What you should do =
Track down each line below containing the string "mark" and copy it.

Recorded data =
---+---
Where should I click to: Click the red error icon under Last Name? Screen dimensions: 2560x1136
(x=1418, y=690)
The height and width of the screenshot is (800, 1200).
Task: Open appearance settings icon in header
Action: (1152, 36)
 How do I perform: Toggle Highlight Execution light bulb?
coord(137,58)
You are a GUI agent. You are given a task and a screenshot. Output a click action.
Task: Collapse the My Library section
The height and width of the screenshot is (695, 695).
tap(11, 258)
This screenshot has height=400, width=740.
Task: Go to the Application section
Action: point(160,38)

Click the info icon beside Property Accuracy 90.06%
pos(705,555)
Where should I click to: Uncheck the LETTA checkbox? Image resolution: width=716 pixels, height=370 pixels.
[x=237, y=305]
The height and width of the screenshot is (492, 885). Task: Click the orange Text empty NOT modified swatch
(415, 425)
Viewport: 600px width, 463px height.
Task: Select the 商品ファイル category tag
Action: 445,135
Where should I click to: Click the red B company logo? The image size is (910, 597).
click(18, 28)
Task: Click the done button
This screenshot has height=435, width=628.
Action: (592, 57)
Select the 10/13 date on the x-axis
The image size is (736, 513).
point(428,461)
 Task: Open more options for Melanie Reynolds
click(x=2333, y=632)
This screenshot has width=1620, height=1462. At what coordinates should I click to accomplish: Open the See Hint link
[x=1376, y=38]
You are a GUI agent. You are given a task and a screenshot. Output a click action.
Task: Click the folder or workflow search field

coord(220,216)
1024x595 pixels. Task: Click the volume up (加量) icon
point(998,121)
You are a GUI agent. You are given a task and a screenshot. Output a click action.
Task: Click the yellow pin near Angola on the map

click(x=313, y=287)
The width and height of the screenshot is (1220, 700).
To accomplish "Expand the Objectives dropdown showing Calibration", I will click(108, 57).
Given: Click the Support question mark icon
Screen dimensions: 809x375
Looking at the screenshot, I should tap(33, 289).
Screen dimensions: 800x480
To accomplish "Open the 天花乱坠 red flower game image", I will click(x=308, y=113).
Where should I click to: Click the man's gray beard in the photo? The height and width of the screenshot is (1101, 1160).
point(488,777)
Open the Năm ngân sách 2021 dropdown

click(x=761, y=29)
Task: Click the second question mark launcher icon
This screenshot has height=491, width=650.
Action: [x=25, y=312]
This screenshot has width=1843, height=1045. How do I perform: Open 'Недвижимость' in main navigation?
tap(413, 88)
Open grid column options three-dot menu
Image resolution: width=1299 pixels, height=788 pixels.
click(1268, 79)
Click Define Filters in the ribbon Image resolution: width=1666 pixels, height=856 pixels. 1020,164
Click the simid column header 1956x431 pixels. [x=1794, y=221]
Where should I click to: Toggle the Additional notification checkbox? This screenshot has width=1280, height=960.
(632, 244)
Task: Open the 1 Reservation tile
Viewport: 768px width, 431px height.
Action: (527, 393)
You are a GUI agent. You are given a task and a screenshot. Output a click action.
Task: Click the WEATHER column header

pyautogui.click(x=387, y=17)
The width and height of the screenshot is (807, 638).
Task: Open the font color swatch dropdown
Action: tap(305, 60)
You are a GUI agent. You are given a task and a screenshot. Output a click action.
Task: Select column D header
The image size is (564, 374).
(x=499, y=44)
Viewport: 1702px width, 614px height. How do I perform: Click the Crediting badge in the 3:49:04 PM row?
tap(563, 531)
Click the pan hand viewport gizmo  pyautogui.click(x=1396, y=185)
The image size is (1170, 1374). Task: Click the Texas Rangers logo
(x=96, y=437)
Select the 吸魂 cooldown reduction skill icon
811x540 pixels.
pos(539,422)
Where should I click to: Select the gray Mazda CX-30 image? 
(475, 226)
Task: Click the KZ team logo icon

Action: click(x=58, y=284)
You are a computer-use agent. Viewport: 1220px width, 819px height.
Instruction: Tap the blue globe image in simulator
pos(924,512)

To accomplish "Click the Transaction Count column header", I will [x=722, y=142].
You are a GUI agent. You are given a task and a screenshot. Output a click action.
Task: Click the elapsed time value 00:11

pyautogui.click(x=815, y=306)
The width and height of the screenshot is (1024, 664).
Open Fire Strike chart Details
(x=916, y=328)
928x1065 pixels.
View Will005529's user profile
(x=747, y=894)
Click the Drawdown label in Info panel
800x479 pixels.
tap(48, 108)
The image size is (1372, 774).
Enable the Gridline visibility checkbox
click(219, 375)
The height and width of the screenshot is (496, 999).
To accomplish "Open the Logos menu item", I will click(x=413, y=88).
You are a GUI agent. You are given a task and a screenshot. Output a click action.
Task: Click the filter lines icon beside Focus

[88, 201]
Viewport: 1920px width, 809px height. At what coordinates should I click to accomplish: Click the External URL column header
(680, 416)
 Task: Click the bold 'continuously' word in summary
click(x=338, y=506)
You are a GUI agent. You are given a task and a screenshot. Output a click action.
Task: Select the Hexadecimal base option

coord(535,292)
---+---
Answer box =
Given: Click the Support question mark icon
Task: Click the second question mark launcher icon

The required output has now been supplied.